Week 1: What is Data Science?

CDAE 7990 · Applied Data Science & Visualization

Andrew Van Leuven

2026-09-03

DRAFT

This is a placeholder slide deck. Content is not finalized.

How these slides work

Each ## heading creates a new slide
Use # Heading (single #) for a section title slide
Add {background-color="#154734"} to a section slide for a full-color break
Speaker notes go in a ::: {.notes} block (visible in presenter view, not to audience)

Incremental bullet points

Use . . . between items to reveal them one at a time:

First point

Second point (appears on next click)

Third point (appears on next click)

Two-column layout

Left column

Use this for text alongside a figure, or to compare two things side by side.

Right column

# code can go here too
library(tidyverse)

dplyr basics

The core verbs for data manipulation

The pipe operator

The pipe |> passes the left-hand object into the first argument of the right-hand function.

# Without pipe
filter(mpg, cyl == 4)

# With pipe — reads like a sentence
mpg |> filter(cyl == 4)

Chain multiple steps together:

mpg |>
  filter(cyl == 4) |>
  select(manufacturer, model, hwy) |>
  arrange(desc(hwy))

filter()

Keep rows that match a condition.

library(tidyverse)

# Single condition
mpg |> filter(year == 2008)

# Multiple conditions (AND)
mpg |> filter(year == 2008, cyl == 4)

# OR condition
mpg |> filter(class == "suv" | class == "pickup")

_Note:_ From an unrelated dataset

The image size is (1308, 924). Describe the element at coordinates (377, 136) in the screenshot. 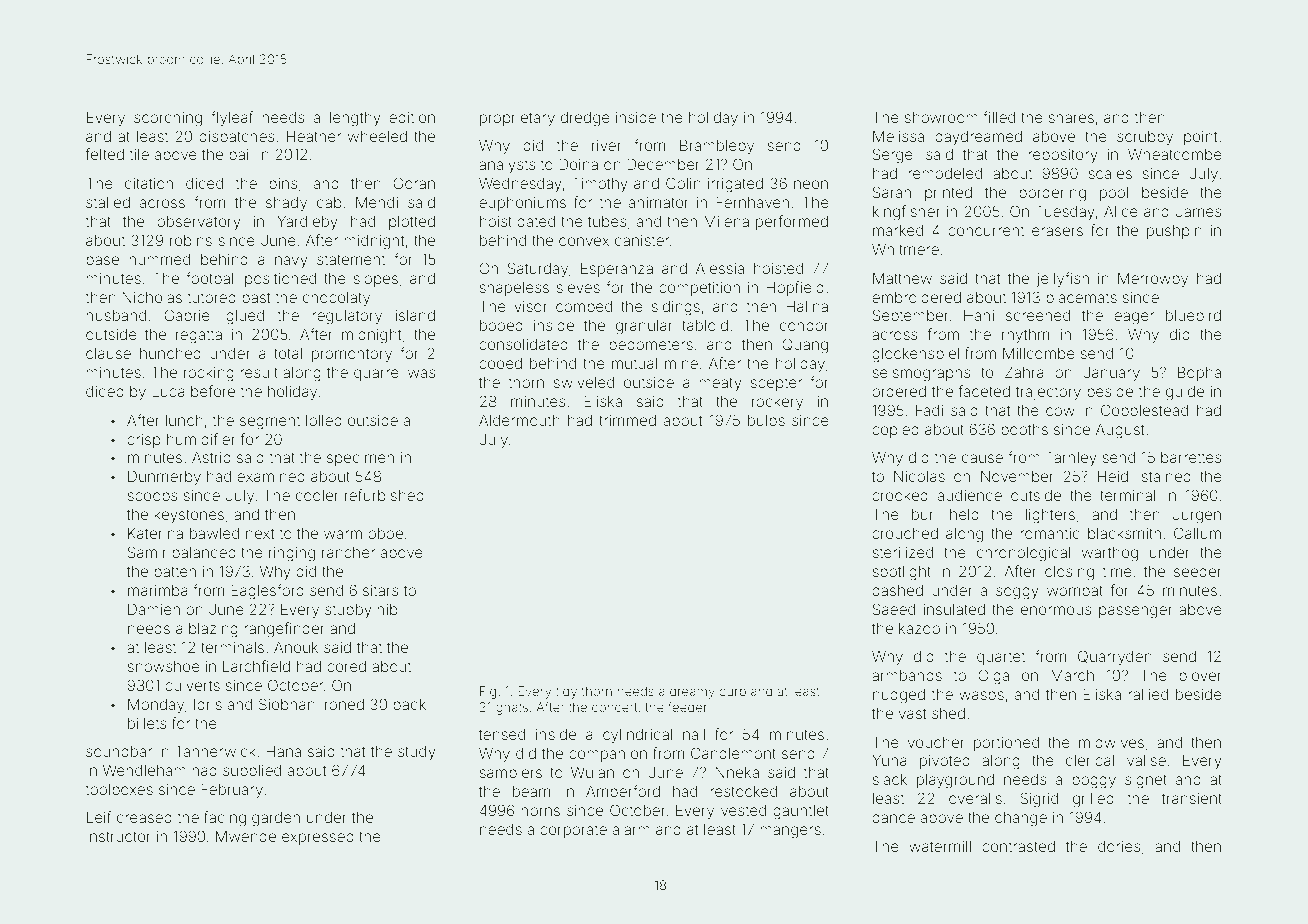

I see `wheeled` at that location.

# Useful shorthand for OR on one variable
mpg |> filter(class %in% c("suv", "pickup"))

select()

Keep (or drop) columns by name.

# Keep specific columns
mpg |> select(manufacturer, model, year, hwy)

# Drop a column with -
mpg |> select(-model)

# Select a range
mpg |> select(manufacturer:year)

# Rename while selecting
mpg |> select(make = manufacturer, highway_mpg = hwy)

mutate()

Create new columns or overwrite existing ones.

mpg |>
  mutate(
    hwy_kpl = hwy * 0.425,           # highway km per liter
    efficient = hwy > 30             # logical column
  ) |>
  select(manufacturer, model, hwy, hwy_kpl, efficient)

summarize() + group_by()

Collapse rows to summary statistics, optionally by group.

# Overall mean
mpg |> summarize(mean_hwy = mean(hwy))

# By group
mpg |>
  group_by(class) |>
  summarize(
    mean_hwy = mean(hwy),
    n = n()
  ) |>
  arrange(desc(mean_hwy))

ggplot2 basics

The grammar of graphics

The ggplot2 template

Every plot follows the same structure:

ggplot(data = <DATA>, aes(x = <X>, y = <Y>)) +
  geom_<TYPE>()

ggplot() initializes the plot and sets the data
aes() maps variables to visual properties (aesthetics)
geom_*() determines the type of plot

Scatter plot

ggplot(data = mpg, aes(x = displ, y = hwy)) +
  geom_point()

Add color by a third variable:

ggplot(data = mpg, aes(x = displ, y = hwy, color = class)) +
  geom_point()

Bar chart

# Count of cars by class
ggplot(data = mpg, aes(x = class)) +
  geom_bar()

# Pre-summarized data: use geom_col()
mpg |>
  group_by(class) |>
  summarize(mean_hwy = mean(hwy)) |>
  ggplot(aes(x = class, y = mean_hwy)) +
  geom_col()

Labels + theme

ggplot(data = mpg, aes(x = displ, y = hwy, color = class)) +
  geom_point() +
  labs(
    title = "Fuel efficiency vs. engine size",
    x = "Engine displacement (liters)",
    y = "Highway MPG",
    color = "Vehicle class"
  ) +
  theme_minimal()

Facets

Split one plot into small multiples by a variable.

ggplot(data = mpg, aes(x = displ, y = hwy)) +
  geom_point() +
  facet_wrap(~ class)

Two-variable facet grid:

ggplot(data = mpg, aes(x = displ, y = hwy)) +
  geom_point() +
  facet_grid(drv ~ cyl)